Infra
Toronto ‘overstepping’ planning authority: Ontario builders legal action against City of Toronto over green standard escalation
Ontario Construction News staff writer
The Residential Construction Council of Ontario (RESCON) has filed a legal challenge in the Ontario Superior Court of Justice against the City of Toronto, over the city’s recent escalation of the Toronto Green Standard (TGS) performance measures, arguing the municipal government is overstepping its powers by enacting rules on “the manner of construction and construction standards.”
RESCON is asking the provincial court to prohibit Toronto from imposing the standards and any others in the future that would dictate construction requirements beyond the Ontario building code.
What is Toronto’s ‘Green Standard’ for building?
Provincially, more than 30 municipalities have enacted similar standards in recent years, as the provincial government attempted to speed up housing construction.
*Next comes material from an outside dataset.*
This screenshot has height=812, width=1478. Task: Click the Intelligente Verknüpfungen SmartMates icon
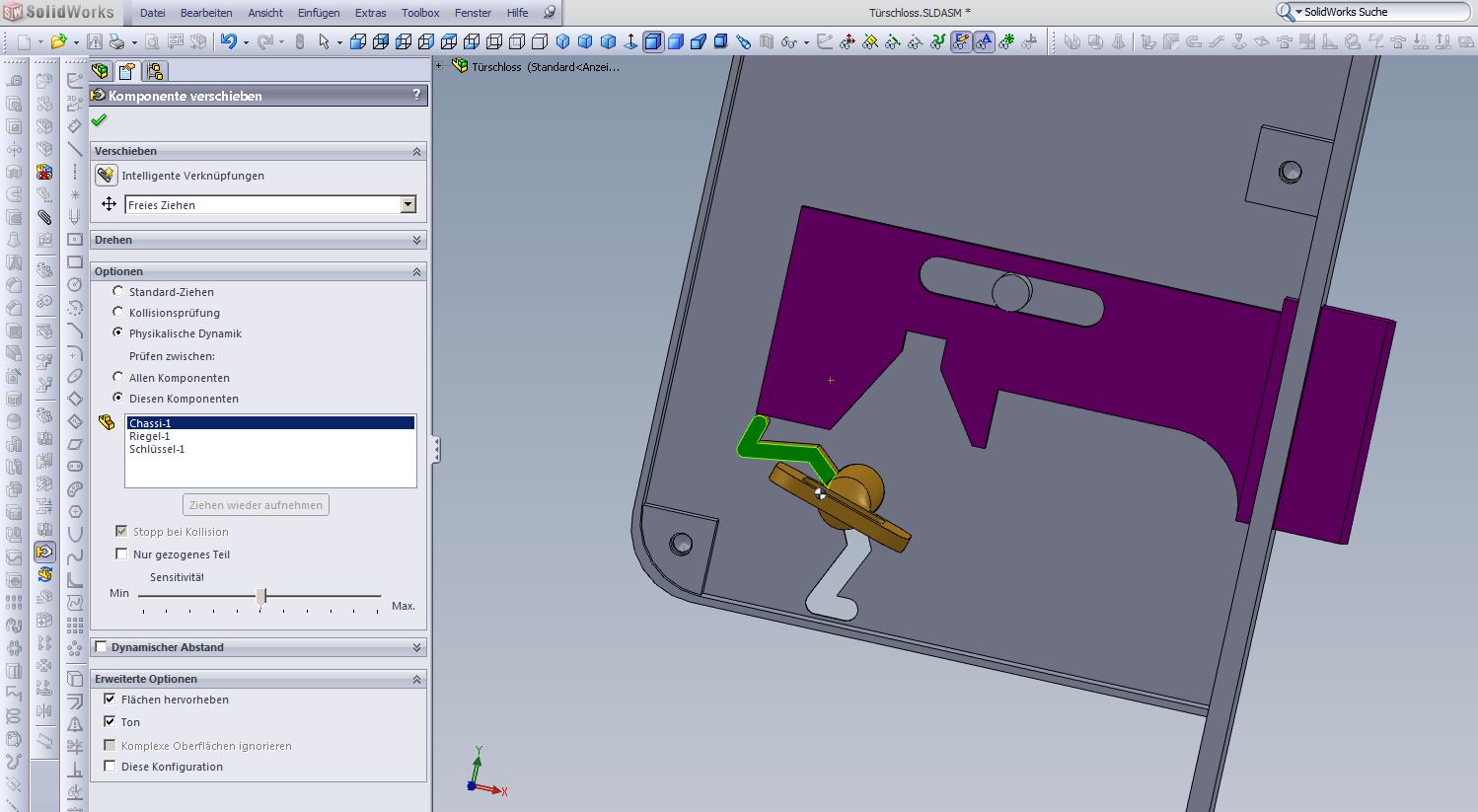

RESCON is requesting that the court issue a mandatory order to enforce the Building Code Act, preventing the city from imposing additional building regulations on planning applications, arguing that these measures exceed the city’s legal authority.
“The city is overstepping its planning authority by enforcing technical building standards already addressed in the OBC, which is based on rigorous research, building science, and cost-benefit analysis,” said RESCON president Richard Lyall. “Municipalities do not have the authority to create their own building regulations.
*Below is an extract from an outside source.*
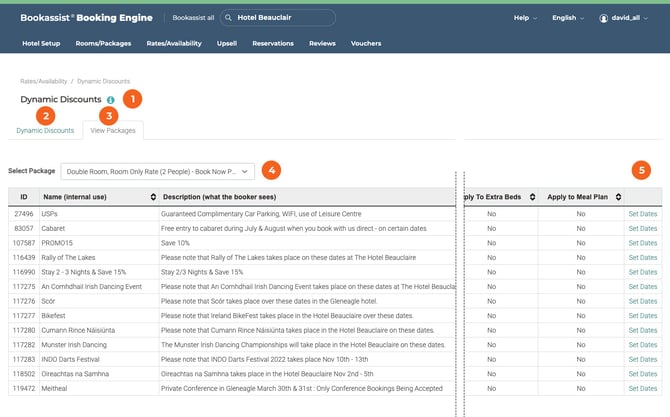
Task: Select the View Packages tab
Action: 114,130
“The Ontario Building Code, established in 1975, was designed to standardize construction practices across the province and eliminate such local discrepancies.”
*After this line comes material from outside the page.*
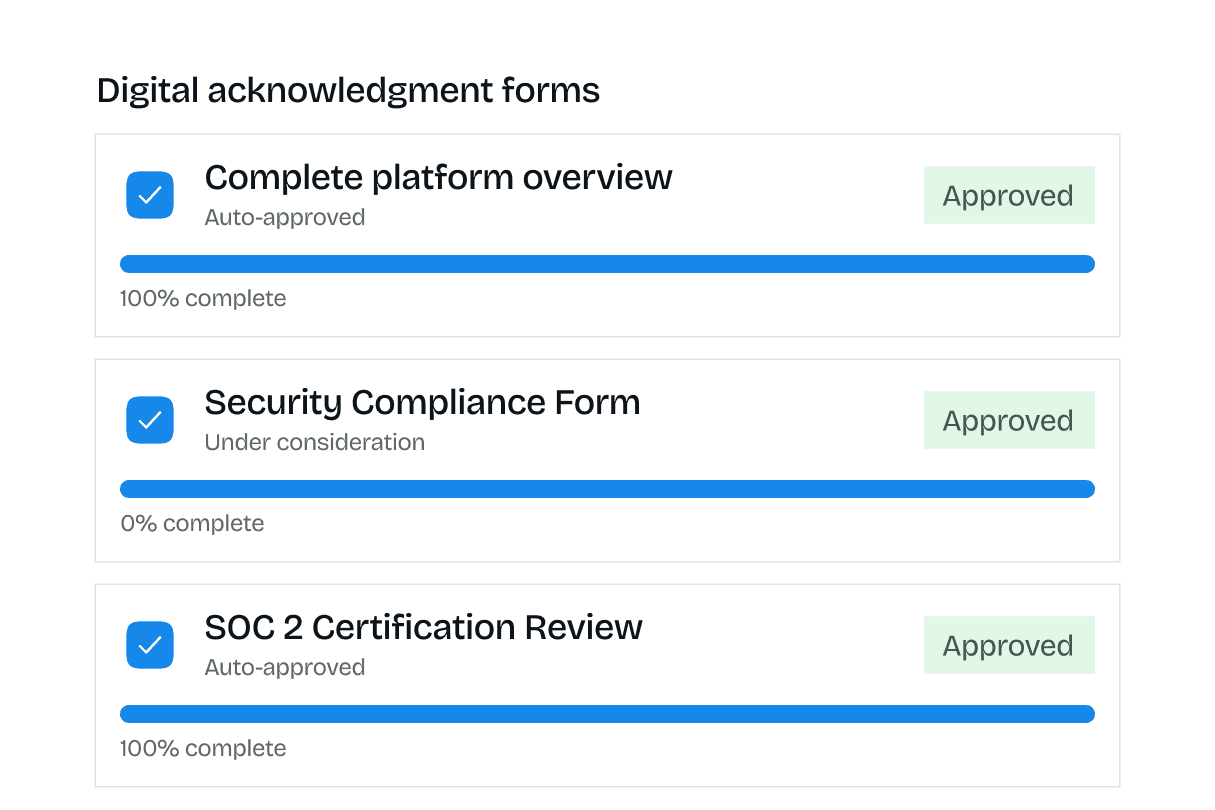Click the Complete platform overview progress bar
This screenshot has width=1215, height=810.
607,264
While RESCON acknowledges the city’s power under the Planning Act to regulate land-use planning and apply site-specific controls within Toronto, the organization contends that construction standards and methods fall under the purview of the Ontario Building Code (OBC), not municipal site plan controls.
In it’s challenge, RESCON argues municipalities are not equipped to develop technical building standards, which are best left to federal and provincial authorities. Local governments’ efforts to implement their own building regulations duplicate those of higher levels of government, causing delays in approval processes and driving up costs for consumers.